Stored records
::::

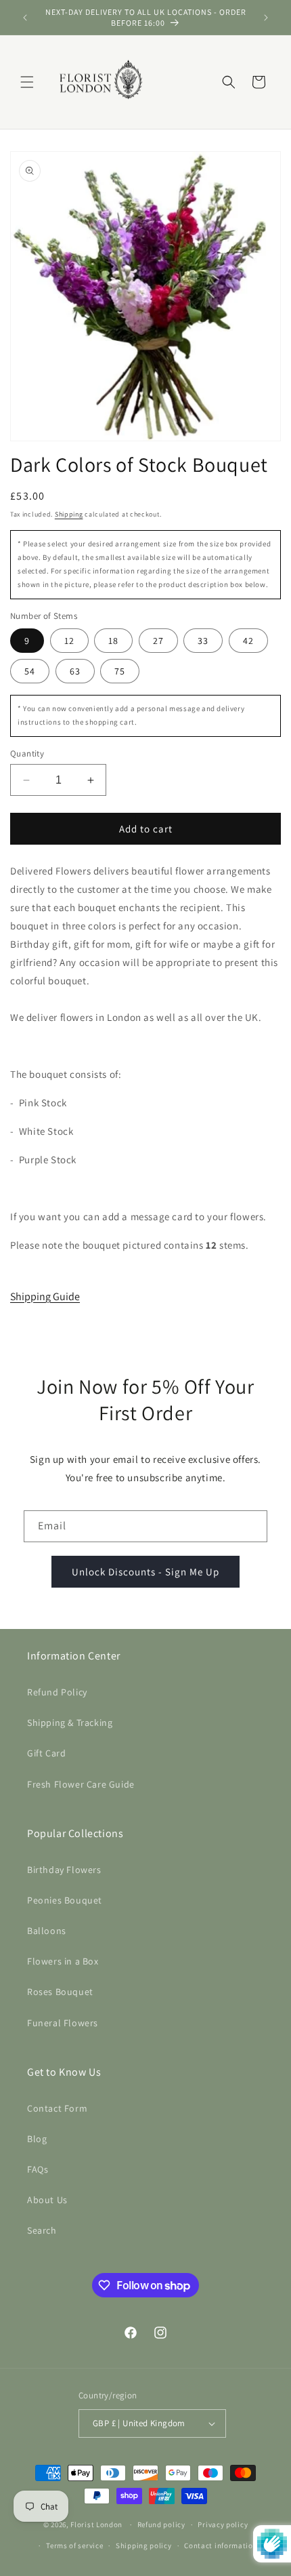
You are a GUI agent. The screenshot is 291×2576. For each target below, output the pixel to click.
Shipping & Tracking (69, 1722)
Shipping (69, 514)
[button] (27, 82)
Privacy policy (223, 2524)
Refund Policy (57, 1692)
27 (158, 641)
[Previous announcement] (25, 18)
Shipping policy (144, 2545)
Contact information (220, 2545)
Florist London (96, 2524)
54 (29, 671)
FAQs (37, 2169)
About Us (47, 2200)
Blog (37, 2139)
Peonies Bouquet (64, 1900)
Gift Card (46, 1753)
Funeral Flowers (62, 2023)
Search (42, 2230)
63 (75, 671)
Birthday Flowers (64, 1870)
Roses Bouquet (60, 1992)
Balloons (46, 1931)
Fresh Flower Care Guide (81, 1784)
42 (248, 641)
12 (69, 641)
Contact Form (57, 2108)
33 (203, 641)
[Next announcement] (266, 18)
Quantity (27, 753)
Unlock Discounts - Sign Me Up (145, 1571)
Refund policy (161, 2524)
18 (113, 641)
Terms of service (74, 2545)
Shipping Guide (45, 1296)
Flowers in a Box (63, 1961)
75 (119, 671)
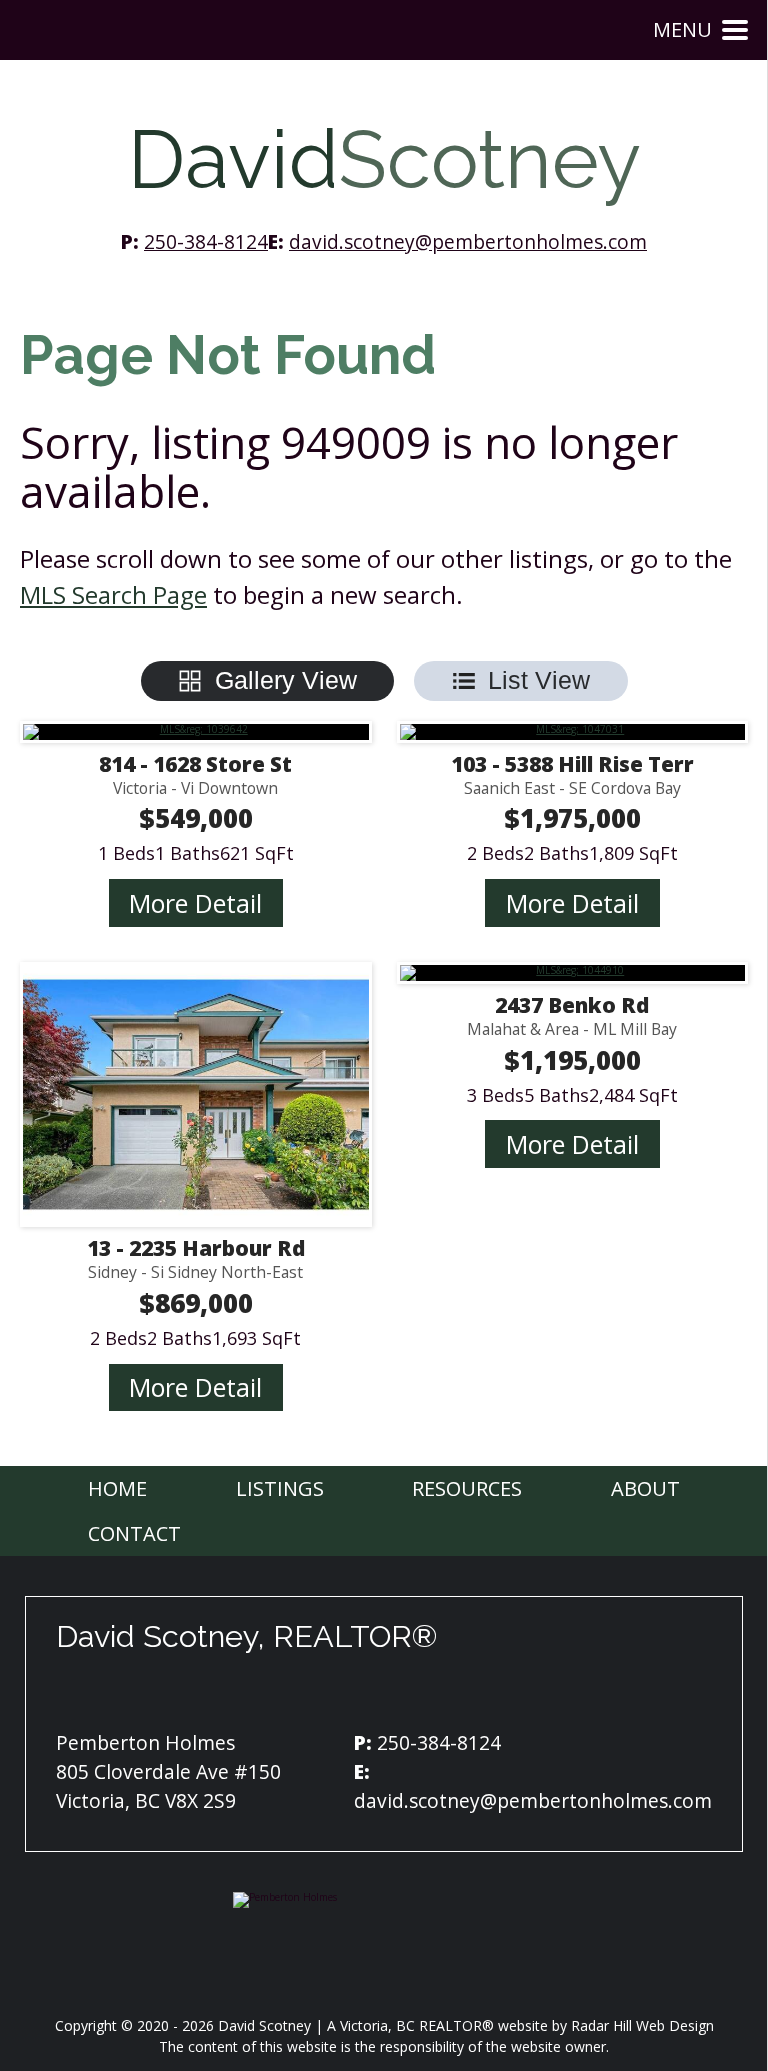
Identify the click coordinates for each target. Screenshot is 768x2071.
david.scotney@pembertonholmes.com (468, 241)
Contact (134, 1533)
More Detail (195, 903)
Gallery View (286, 680)
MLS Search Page (113, 594)
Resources (467, 1488)
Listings (280, 1488)
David (384, 160)
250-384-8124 (206, 241)
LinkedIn (424, 1694)
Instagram (374, 1694)
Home (117, 1488)
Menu (682, 29)
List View (539, 680)
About (645, 1488)
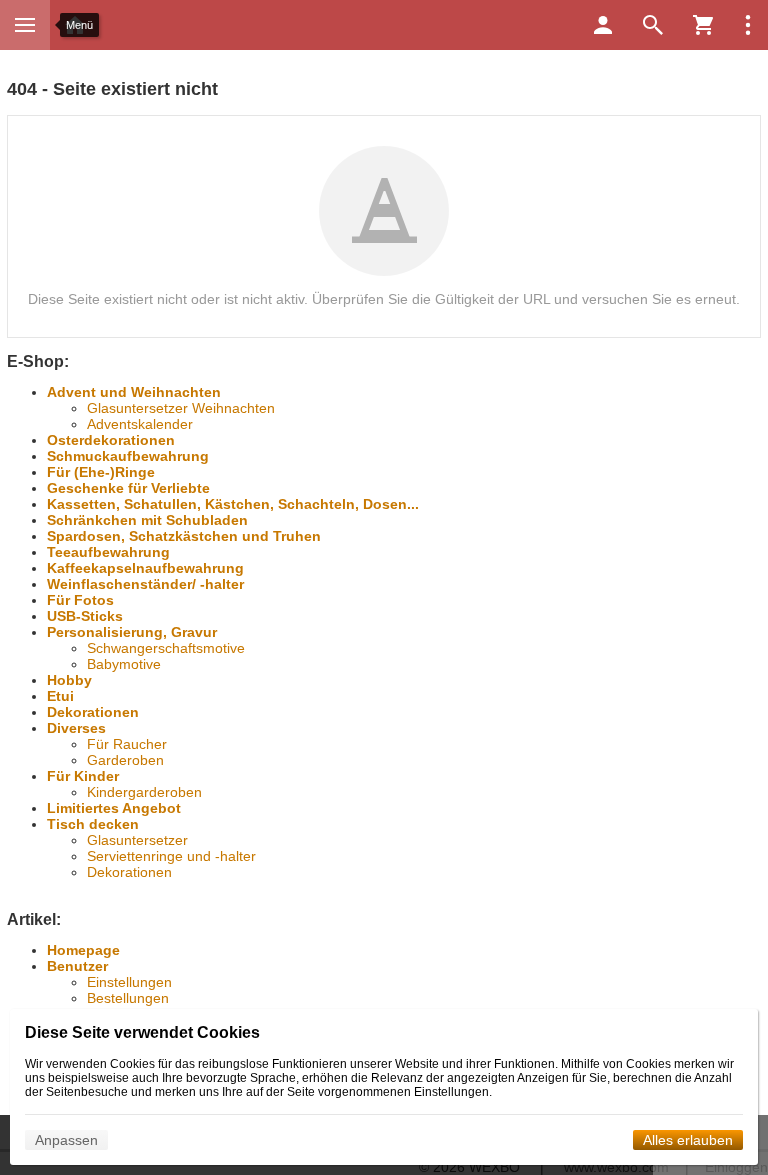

::::

[Exercise aim]
Using the records above, select and copy every line that has the word "Guide".

[Your response]
Fresh Flower Care Guide (81, 1784)
Shipping Guide (45, 1296)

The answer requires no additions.